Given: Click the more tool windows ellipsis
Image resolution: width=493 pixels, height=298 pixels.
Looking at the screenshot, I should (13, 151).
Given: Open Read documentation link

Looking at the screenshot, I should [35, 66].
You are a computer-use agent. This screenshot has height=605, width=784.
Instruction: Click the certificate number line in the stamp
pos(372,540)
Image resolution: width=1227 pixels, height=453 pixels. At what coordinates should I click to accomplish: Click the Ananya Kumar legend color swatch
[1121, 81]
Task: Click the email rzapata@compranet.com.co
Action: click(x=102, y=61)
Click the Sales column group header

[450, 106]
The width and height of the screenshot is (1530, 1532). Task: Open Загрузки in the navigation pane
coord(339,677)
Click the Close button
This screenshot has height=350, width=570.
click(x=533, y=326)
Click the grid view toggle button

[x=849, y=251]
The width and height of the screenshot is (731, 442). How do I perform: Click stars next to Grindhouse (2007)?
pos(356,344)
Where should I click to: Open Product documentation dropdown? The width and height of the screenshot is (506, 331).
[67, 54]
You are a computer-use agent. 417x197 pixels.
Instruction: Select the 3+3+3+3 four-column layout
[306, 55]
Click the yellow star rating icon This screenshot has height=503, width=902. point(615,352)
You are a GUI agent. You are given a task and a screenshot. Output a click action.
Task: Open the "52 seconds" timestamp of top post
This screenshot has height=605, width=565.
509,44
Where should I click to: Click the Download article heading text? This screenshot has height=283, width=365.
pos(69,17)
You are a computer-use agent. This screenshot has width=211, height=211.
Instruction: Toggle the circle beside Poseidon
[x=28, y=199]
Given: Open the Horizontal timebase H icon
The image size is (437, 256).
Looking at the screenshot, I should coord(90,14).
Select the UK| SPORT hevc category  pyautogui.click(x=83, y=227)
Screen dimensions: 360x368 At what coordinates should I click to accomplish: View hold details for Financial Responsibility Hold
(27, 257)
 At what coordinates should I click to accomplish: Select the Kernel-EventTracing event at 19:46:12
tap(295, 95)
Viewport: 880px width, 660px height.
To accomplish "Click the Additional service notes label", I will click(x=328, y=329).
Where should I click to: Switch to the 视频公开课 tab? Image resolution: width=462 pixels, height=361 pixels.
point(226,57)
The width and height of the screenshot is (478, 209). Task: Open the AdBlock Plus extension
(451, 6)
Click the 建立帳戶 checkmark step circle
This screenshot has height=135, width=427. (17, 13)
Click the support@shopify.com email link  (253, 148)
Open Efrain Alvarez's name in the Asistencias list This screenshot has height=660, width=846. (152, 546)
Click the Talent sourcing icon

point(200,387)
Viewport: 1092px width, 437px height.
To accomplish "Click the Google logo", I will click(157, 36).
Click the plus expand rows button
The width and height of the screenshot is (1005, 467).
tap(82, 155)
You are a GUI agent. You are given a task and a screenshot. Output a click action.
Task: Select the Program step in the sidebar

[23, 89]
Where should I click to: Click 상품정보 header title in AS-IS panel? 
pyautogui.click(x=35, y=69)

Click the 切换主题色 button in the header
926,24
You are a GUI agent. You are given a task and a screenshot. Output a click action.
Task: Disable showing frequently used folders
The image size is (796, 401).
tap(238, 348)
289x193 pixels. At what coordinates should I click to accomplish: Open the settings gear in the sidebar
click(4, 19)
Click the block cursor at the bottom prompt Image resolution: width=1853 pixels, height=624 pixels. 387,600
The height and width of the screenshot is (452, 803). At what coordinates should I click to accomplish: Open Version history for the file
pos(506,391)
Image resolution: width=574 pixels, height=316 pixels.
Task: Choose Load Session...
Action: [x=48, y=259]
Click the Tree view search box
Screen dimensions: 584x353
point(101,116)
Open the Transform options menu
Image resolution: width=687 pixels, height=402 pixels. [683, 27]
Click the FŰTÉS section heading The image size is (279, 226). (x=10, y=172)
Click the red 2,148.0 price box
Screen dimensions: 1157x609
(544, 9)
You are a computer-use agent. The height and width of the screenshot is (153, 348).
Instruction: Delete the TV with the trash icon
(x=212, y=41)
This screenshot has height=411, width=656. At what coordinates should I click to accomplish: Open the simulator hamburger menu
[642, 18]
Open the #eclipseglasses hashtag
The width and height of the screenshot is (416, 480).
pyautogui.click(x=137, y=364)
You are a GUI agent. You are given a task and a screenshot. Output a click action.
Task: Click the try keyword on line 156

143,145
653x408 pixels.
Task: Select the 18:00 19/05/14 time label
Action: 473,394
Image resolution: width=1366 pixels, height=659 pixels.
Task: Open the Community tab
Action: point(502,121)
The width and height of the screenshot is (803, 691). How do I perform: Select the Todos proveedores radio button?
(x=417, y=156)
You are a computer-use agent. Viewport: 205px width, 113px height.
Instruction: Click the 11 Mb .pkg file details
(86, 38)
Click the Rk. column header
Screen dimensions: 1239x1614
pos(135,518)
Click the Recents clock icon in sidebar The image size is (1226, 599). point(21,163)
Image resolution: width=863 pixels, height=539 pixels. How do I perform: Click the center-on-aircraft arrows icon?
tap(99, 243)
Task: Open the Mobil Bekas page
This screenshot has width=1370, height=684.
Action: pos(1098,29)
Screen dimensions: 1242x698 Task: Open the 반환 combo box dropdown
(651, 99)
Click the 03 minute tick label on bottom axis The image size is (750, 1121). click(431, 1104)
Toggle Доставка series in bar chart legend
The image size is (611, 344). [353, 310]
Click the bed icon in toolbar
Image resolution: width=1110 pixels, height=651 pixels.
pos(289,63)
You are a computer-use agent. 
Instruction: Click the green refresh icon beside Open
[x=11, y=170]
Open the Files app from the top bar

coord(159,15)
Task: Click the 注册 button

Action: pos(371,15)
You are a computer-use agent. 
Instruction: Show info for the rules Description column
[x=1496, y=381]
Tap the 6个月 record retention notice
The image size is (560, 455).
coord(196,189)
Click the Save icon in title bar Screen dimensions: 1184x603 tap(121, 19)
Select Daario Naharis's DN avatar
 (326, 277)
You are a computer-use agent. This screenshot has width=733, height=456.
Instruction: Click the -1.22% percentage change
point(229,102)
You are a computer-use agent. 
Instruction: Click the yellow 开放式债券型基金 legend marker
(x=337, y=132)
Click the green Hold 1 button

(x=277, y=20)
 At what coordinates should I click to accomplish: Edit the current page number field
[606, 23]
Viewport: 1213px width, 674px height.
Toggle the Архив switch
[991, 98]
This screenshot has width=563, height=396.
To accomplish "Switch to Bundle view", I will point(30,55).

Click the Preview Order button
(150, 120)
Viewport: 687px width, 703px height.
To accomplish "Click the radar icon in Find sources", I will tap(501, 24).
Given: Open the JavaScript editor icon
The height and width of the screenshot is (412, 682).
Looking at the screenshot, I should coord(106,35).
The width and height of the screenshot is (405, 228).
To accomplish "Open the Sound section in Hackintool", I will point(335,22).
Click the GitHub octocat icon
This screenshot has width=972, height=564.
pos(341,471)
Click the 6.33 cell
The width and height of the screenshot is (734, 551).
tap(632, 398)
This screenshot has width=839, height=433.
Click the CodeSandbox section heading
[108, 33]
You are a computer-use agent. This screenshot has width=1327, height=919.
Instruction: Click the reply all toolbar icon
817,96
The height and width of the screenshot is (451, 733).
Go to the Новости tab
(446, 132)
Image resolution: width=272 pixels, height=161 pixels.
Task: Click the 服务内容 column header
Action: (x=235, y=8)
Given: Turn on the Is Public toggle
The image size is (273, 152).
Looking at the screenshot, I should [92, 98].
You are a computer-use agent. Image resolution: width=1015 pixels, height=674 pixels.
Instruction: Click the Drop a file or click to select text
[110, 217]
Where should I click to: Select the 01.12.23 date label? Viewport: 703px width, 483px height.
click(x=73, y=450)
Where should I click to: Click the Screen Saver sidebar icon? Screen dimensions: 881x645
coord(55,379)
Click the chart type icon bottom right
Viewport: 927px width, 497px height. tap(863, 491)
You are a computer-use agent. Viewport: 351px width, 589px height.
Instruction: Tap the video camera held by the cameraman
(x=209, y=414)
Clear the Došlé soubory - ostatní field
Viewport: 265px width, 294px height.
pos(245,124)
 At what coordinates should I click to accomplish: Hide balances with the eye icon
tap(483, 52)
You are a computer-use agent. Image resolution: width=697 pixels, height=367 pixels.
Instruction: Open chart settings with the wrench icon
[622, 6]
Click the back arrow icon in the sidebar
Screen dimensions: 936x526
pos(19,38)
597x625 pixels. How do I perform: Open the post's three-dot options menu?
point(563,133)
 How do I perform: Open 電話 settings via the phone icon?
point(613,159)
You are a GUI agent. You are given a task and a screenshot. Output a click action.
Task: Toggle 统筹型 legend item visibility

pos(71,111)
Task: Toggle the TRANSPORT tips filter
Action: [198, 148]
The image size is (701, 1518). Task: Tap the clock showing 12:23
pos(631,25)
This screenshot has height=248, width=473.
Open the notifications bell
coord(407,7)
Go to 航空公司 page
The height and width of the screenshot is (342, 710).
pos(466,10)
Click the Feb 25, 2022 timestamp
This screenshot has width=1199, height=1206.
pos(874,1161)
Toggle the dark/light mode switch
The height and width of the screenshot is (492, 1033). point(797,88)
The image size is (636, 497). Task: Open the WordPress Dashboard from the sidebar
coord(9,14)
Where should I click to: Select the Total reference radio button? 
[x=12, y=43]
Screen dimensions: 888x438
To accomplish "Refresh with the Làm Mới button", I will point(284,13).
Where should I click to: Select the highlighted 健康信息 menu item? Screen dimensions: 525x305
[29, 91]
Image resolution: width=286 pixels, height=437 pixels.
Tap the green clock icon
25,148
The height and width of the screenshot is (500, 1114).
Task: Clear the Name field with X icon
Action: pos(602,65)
-----
Go through the listing above and write out exactly the lines starting with the one holding "Instruction: Click the yellow" and running through the one holding "The height and width of the screenshot is (451, 733).", ends included, and no others.

Solution to this problem
Instruction: Click the yellow 开放式债券型基金 legend marker
(x=337, y=132)
Click the green Hold 1 button

(x=277, y=20)
 At what coordinates should I click to accomplish: Edit the current page number field
[606, 23]
Viewport: 1213px width, 674px height.
Toggle the Архив switch
[991, 98]
This screenshot has width=563, height=396.
To accomplish "Switch to Bundle view", I will point(30,55).

Click the Preview Order button
(150, 120)
Viewport: 687px width, 703px height.
To accomplish "Click the radar icon in Find sources", I will tap(501, 24).
Given: Open the JavaScript editor icon
The height and width of the screenshot is (412, 682).
Looking at the screenshot, I should coord(106,35).
The width and height of the screenshot is (405, 228).
To accomplish "Open the Sound section in Hackintool", I will point(335,22).
Click the GitHub octocat icon
This screenshot has width=972, height=564.
pos(341,471)
Click the 6.33 cell
The width and height of the screenshot is (734, 551).
tap(632, 398)
This screenshot has width=839, height=433.
Click the CodeSandbox section heading
[108, 33]
You are a computer-use agent. This screenshot has width=1327, height=919.
Instruction: Click the reply all toolbar icon
817,96
The height and width of the screenshot is (451, 733).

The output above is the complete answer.